Most of us have two identities inside that are struggling for domination.
There is the potential person that we would like to be, and there is the person in the present, which we see ourselves as every day.
Depending on how satisfied you are with your life, the gap between your present and your potential can vary widely.
This gap shows up when other people ask us about ourselves. What do you do? What are your plans for the future? What have you been up to lately? These types of questions often trigger a conflict between the two identities inside us.
That’s when you hear yourself telling someone, “Well, I’m a writer…or, uh, aspiring writer, I guess.” Or, “I’m writing…trying to anyway.” Or you hide behind a simple “Not much” or “Nothing” when that someone asks you what you’ve been doing and you change the topic back to them.
When you waffle on owning your identity as a writer, or you treat your writing projects as if they’re unimportant, you tell others that you are not taking yourself, or your writing, seriously.
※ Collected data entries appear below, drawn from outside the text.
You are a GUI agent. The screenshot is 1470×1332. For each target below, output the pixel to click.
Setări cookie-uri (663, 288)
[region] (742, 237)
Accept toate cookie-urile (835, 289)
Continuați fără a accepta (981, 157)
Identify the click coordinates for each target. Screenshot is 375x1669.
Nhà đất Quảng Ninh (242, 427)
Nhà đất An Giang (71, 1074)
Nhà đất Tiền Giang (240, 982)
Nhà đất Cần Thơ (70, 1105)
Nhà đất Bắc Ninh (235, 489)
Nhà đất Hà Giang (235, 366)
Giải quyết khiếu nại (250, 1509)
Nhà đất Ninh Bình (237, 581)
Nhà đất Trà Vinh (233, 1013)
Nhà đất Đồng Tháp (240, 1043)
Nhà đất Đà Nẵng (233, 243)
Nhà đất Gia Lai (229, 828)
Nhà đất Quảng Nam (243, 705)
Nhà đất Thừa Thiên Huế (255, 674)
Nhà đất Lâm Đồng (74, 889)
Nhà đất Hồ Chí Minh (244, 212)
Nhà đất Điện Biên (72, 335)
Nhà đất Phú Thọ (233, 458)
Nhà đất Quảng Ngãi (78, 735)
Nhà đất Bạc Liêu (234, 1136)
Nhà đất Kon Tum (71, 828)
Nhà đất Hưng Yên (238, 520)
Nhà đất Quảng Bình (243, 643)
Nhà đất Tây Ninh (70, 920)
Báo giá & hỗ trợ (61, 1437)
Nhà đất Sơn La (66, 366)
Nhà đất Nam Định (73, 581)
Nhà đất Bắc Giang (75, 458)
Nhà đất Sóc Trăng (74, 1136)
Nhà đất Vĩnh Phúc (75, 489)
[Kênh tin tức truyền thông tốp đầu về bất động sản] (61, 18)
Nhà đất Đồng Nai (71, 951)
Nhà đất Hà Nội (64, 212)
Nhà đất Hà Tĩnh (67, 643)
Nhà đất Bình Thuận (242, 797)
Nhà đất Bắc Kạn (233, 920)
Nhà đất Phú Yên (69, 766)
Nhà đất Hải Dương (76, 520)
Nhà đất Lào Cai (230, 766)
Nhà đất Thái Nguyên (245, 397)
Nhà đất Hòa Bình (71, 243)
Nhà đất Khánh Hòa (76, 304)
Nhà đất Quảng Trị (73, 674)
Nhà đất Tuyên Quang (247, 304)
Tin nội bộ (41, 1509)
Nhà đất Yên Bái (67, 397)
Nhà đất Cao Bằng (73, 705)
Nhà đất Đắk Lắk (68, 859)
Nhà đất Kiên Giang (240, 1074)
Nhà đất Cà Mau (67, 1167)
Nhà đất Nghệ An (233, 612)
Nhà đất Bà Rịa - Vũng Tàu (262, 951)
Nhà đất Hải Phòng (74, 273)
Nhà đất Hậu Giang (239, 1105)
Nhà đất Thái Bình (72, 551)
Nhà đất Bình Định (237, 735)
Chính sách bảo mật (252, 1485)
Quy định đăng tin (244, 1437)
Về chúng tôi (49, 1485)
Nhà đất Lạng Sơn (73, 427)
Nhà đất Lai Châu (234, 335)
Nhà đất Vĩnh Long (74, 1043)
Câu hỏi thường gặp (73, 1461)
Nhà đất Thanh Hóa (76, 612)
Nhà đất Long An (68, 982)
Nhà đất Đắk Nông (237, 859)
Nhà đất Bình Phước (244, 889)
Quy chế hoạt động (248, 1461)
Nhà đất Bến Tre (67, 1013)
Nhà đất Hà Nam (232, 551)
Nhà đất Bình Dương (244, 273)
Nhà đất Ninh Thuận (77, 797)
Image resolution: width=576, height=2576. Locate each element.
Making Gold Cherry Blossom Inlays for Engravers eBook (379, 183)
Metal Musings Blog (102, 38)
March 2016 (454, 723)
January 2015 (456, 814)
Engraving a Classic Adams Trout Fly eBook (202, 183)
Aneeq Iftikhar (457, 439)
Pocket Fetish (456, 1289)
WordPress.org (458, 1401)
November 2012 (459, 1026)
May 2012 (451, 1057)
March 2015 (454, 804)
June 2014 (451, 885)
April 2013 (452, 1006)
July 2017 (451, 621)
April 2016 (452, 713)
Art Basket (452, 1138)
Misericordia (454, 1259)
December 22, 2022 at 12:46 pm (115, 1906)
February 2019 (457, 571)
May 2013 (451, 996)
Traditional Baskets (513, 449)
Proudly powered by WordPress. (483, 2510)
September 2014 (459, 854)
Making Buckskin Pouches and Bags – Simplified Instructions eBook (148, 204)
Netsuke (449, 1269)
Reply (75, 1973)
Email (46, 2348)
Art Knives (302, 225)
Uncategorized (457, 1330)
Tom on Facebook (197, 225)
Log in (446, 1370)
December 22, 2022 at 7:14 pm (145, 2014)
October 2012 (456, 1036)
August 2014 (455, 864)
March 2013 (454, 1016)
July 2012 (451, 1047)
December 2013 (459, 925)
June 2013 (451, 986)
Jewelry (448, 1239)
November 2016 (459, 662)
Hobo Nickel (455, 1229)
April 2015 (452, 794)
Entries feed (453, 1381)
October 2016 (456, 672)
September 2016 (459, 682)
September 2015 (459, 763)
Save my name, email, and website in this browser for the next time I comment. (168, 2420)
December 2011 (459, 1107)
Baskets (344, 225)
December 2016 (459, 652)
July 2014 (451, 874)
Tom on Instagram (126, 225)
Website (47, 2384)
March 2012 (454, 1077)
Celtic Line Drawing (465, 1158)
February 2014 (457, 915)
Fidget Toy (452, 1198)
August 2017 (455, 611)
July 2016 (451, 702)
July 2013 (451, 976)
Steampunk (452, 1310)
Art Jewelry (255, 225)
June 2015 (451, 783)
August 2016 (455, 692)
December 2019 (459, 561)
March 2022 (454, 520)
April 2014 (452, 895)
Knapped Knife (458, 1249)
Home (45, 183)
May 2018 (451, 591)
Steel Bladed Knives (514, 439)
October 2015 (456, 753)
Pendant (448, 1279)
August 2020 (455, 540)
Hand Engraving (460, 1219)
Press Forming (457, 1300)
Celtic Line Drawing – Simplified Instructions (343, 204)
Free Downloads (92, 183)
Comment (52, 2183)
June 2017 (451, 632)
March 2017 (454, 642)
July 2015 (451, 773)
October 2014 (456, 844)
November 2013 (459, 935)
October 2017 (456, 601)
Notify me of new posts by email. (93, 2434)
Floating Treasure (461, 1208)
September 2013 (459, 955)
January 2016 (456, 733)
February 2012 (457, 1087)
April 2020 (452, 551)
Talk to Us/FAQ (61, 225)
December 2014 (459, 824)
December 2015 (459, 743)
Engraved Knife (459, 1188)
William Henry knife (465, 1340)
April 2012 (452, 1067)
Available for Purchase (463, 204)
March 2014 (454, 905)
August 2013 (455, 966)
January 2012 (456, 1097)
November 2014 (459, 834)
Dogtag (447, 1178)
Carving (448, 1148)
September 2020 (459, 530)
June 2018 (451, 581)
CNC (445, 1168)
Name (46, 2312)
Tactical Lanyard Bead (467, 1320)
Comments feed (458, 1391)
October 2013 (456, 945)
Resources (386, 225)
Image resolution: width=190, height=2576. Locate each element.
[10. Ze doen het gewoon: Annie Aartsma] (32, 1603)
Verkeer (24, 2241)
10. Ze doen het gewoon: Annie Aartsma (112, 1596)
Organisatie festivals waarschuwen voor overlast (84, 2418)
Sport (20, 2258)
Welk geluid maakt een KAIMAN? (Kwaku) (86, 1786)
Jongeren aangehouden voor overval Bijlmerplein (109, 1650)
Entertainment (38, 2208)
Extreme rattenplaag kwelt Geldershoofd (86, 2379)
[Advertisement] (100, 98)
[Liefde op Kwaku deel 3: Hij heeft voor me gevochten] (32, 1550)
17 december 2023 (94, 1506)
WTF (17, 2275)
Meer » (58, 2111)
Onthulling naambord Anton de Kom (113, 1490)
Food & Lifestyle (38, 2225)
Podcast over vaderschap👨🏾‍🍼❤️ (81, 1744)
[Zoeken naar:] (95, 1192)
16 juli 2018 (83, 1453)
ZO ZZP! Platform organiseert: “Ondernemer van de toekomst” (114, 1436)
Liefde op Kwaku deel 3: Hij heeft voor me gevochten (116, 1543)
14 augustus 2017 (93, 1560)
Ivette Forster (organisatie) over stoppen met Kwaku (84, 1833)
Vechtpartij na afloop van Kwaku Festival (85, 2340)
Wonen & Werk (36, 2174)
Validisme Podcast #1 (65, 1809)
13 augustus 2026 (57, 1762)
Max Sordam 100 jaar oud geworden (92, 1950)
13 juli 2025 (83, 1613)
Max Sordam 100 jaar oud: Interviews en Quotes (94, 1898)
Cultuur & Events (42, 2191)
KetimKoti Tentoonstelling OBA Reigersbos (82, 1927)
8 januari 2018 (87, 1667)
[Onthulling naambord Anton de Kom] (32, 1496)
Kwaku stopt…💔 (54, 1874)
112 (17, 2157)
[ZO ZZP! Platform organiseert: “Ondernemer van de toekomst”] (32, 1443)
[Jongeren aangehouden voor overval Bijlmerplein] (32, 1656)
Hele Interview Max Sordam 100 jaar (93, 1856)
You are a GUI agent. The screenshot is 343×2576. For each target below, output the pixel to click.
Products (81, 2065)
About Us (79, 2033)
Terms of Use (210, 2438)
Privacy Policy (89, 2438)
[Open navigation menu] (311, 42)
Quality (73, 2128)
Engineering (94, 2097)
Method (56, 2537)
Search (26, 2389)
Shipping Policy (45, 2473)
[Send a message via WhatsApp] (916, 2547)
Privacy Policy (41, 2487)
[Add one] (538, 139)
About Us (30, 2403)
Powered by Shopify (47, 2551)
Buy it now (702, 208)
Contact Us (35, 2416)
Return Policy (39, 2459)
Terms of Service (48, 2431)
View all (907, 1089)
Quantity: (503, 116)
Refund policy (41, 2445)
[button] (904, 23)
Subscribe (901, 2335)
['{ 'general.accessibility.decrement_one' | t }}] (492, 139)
You are also telling your current reality what you see of yourself in the present, and what you expect from yourself in the future.
If you want to adjust your potential reality you have to pay attention to what you’re saying about yourself right now.
You’re a writer. You know the power of words. You get why some phrases charge into a room and take over, and why others go pale and limp, fizzling out on the page. You understand the difference between “maybe”, “sort of”, “um, I guess…” and “yes”, “I want to”, and “I’m doing it.” You recognize the impact of making the shift from shrinking into the corner of your emotional room, to walking through it with pride.
When someone asks you about yourself or your writing, listen to what you hear yourself telling them.
The same goes for written communication. What are you writing about yourself in emails to other people? What are you posting about yourself on Facebook? You only have 160 characters to describe yourself on Twitter, what are you using that precious space to convey?
It’s up to you to pursue your potential. You don’t have to wait for someday. Start being the person you want to be in this moment. Yes, you will feel nervous and possibly uncomfortable saying, “I am a writer” or sharing your excitement about your current project. You might even feel like a fraud or an imposter. But keep going with it, keep pushing on through.
Start talking about the person you see yourself becoming.
It’s only a matter of time before reality catches up.